Chemical properties of bases
The bases are complex compounds, which include two basic structural components:
- Hydroxy group (one or more). Hence, by the way, the second name of these substances is "hydroxides".
- A metal atom or an ammonium ion (NH4 +).
The name of the bases comes from a combination of the names of both its components: for example, calcium hydroxide, copper hydroxide, silver hydroxide, etc.
The only exception to the general ruleThe formation of bases should be considered as ammonium hydroxide, when the hydroxo group is attached to the ammonium cation (NH4 +), not to the metal, but to the metal. This substance is formed when there is a dissolution of ammonia in the water.
If we talk about the properties of the bases, then immediatelyit should be noted that the valence of the hydroxo group is unity, respectively, the number of these groups in the molecule will depend directly on the valency of the reacting metals. Examples in this case are the formulas of such substances as NaOH, Al (OH) 3, Ca (OH) 2.
If we talk about physical propertiesit is worth noting that all of them, without exception, are solids of the most diverse color. In cases where the hydroxo group is combined with monovalent metals, a base that is well soluble in water is usually formed, in all other cases, the bases obtained in the reaction are practically insoluble in water. Those of them that are soluble in water are called alkalis. They are chemically dangerous substances that damage the skin and mucous membranes. In addition to monovalent metals, alkalis also form the so-called alkaline earth metals - for example, such as barium and strontium.
Chemical properties of insoluble basesconsist in the fact that these compounds are either basic or amphoteric hydroxides. The last of them, reacting with acids, behave like alkalis, and conversely, interacting with alkalis, show signs of acids. Properties of insoluble bases are widely used in light and heavy industries.
The chemical properties of the bases are manifested in theirreactions with acids, salts, other bases, and also in their action on indicators. In particular, alkalis can be determined if their solution is influenced by a certain indicator. In this case, it will noticeably change its color: for example, a litmus paper made of white becomes blue, and phenolphthalein - crimson.
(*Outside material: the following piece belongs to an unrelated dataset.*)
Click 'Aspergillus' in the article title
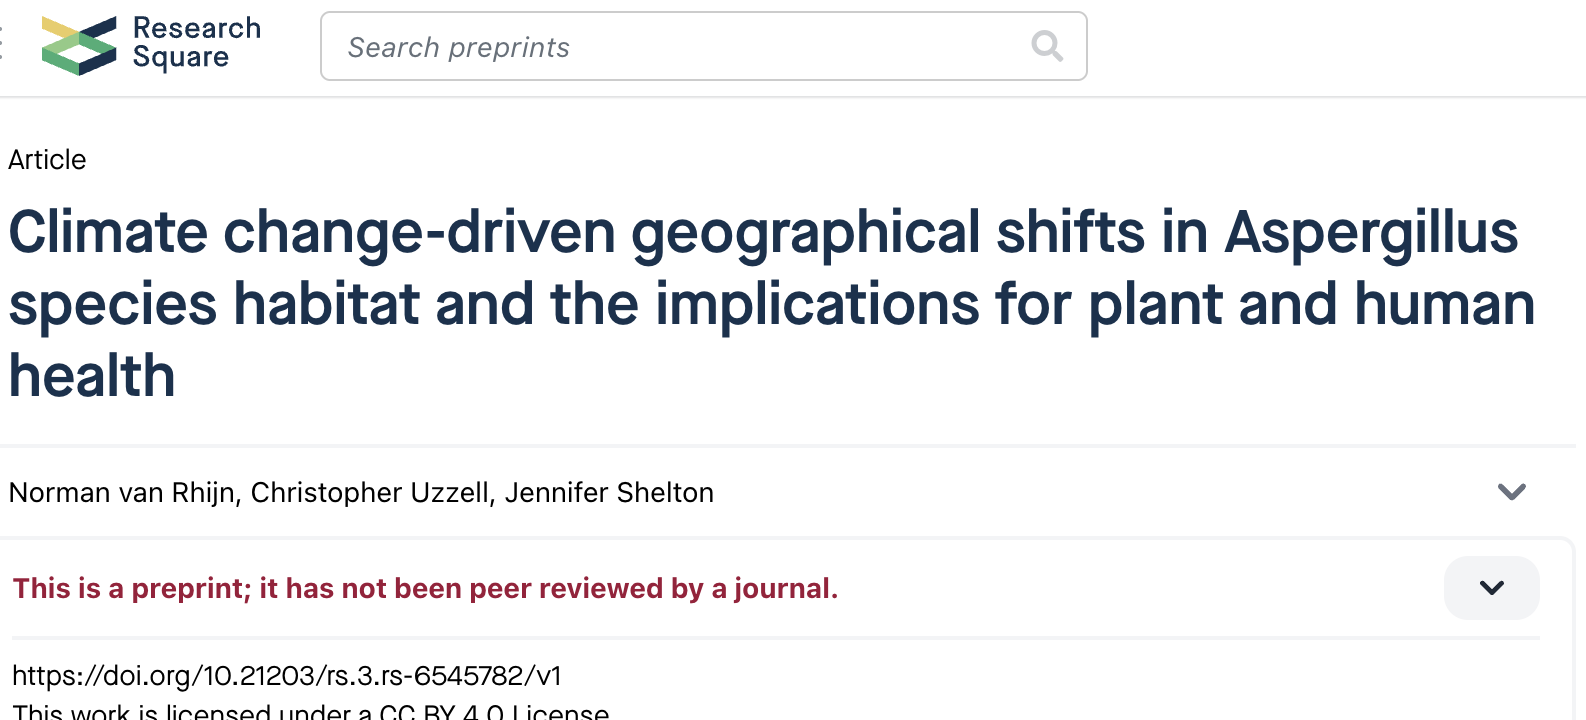The height and width of the screenshot is (720, 1586). coord(1372,233)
The chemical properties of bases, manifested in theirinteraction with acids, lead to the famous neutralization reactions. The essence of this reaction is that the metal atoms, joining the acid residue, form a salt, and the hydroxo group and the hydrogen ion, when combined, turn into water. By reaction of neutralization this reaction is called because after it there is no alkali or acid left.
Characteristic chemical properties of basesare also manifested in their reaction with salts. It should be noted that only alkalis react with soluble salts. The peculiarities of the structure of these substances lead to the fact that as a result of the reaction a new salt is formed and a new, most often insoluble, base.
Finally, the chemical properties of the bases are beautifulmanifest themselves during the thermal impact on them - heating. Here, carrying out these or those experiments, it is worth bearing in mind that practically all the bases, with the exception of alkalis, behave extremely unstably when heated. The overwhelming majority almost instantly breaks up into the corresponding oxide and water. And if you take the foundations of metals such as silver and mercury, then under normal conditions they can not be obtained, since they begin to disintegrate already at room temperature.